→ REQUIRED TASKS
**a.** Answer these questions about the solar energy forecasting text, one per line:
(i) Which renewable source does it call the fastest and cheapest?
(ii) What three factors does it give as causes of unpredictable solar power generation?
(iii) What type of models did recent AI improvements show could significantly increase forecasting precision?
**b.** List every keyword that the keywords line at the top of the solar energy forecasting text gives, keeping each in its original language.
**c.** Repeat the passage of the solar energy forecasting text that starts at "Its production is" and ends at "effective energy management.".

++++ EXERCISE TEXT

Ключевые слова: прогнозирование солнечной энергии, машинное обучение, ансамблевое обучение, random forest, XGBoost, линейная регрессия.
Introduction
The global transition to renewable energy is essential for a sustainable future. One of its key benefits is improving air and water quality. Although it is difficult to fully come to renewable energy, a sustainable future can be promised by integrating solar energy and forecasting its production [1; 2]. Among various renewable sources, solar energy is the fastest and cheapest energy source. However, the unpredictability of solar power generation caused by weather fluctuations, cloud cover, and seasonal variations can create a significant issue for efficient energy management [3]. Therefore, we need accurate prediction [4].
Its production is difficult to estimate using typical linear models, but machine learning (ML) and deep learning (DL) provide enormous potential to increase prediction accuracy [5; 6]. Moreover, the use of AI models for forecasting plays a major role in achieving this. Recent improvements in AI showed that hybrid models could significantly increase forecasting precision [1; 7]. However, there are still challenges that should be solved for a better forecast. This paper investigates an AI-driven strategy that incorporates ML/DL models to enhance forecast accuracy and consider effective energy management.

++++++++
++++ GIVEN ENTRIES

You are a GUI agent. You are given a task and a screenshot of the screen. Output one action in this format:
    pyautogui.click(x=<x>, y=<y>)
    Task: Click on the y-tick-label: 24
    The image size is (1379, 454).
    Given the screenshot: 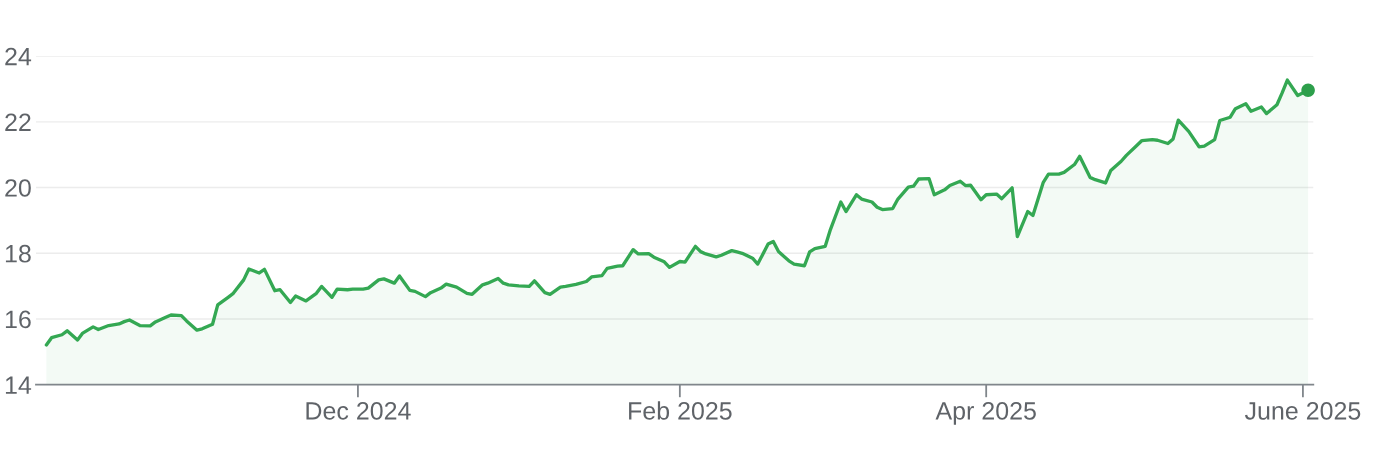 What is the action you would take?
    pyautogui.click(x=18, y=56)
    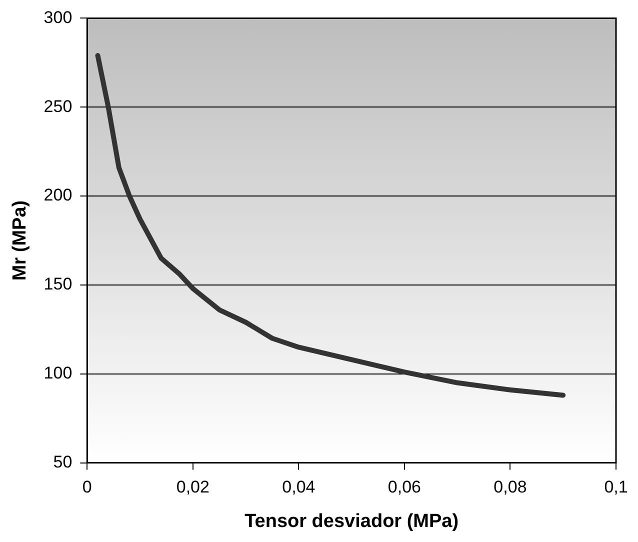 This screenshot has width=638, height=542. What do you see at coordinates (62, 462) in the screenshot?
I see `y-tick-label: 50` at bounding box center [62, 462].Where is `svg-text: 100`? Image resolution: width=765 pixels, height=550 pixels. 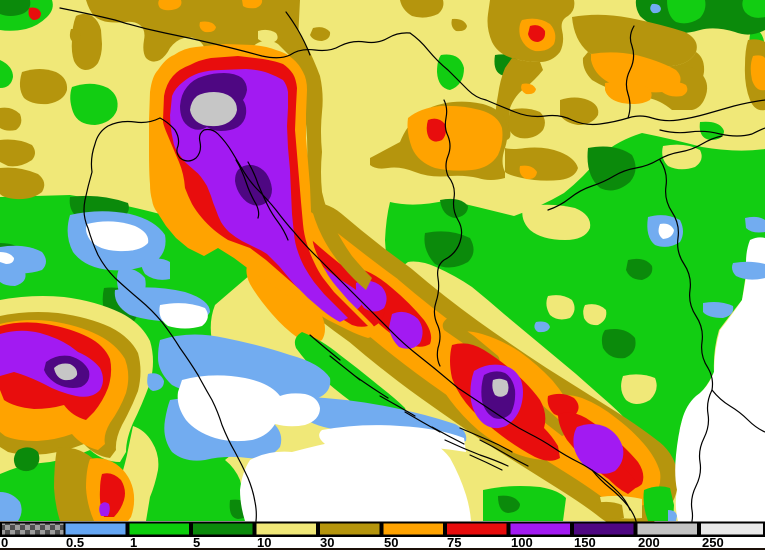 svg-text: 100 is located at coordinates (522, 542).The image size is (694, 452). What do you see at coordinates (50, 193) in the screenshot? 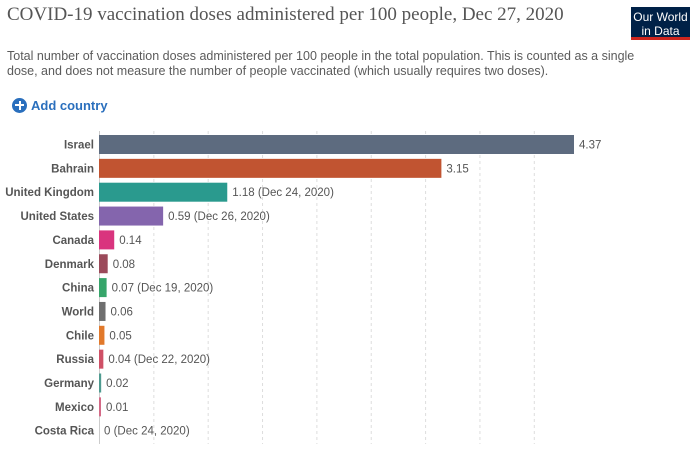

++++++++

→ LIST OF ANSWERS
**a.**
(i) Solar energy
(ii) Weather fluctuations, cloud cover, and seasonal variations
(iii) Hybrid models

**b.**
прогнозирование солнечной энергии
машинное обучение
ансамблевое обучение
random forest
XGBoost
линейная регрессия

**c.**
Its production is difficult to estimate using typical linear models, but machine learning (ML) and deep learning (DL) provide enormous potential to increase prediction accuracy [5; 6]. Moreover, the use of AI models for forecasting plays a major role in achieving this. Recent improvements in AI showed that hybrid models could significantly increase forecasting precision [1; 7]. However, there are still challenges that should be solved for a better forecast. This paper investigates an AI-driven strategy that incorporates ML/DL models to enhance forecast accuracy and consider effective energy management.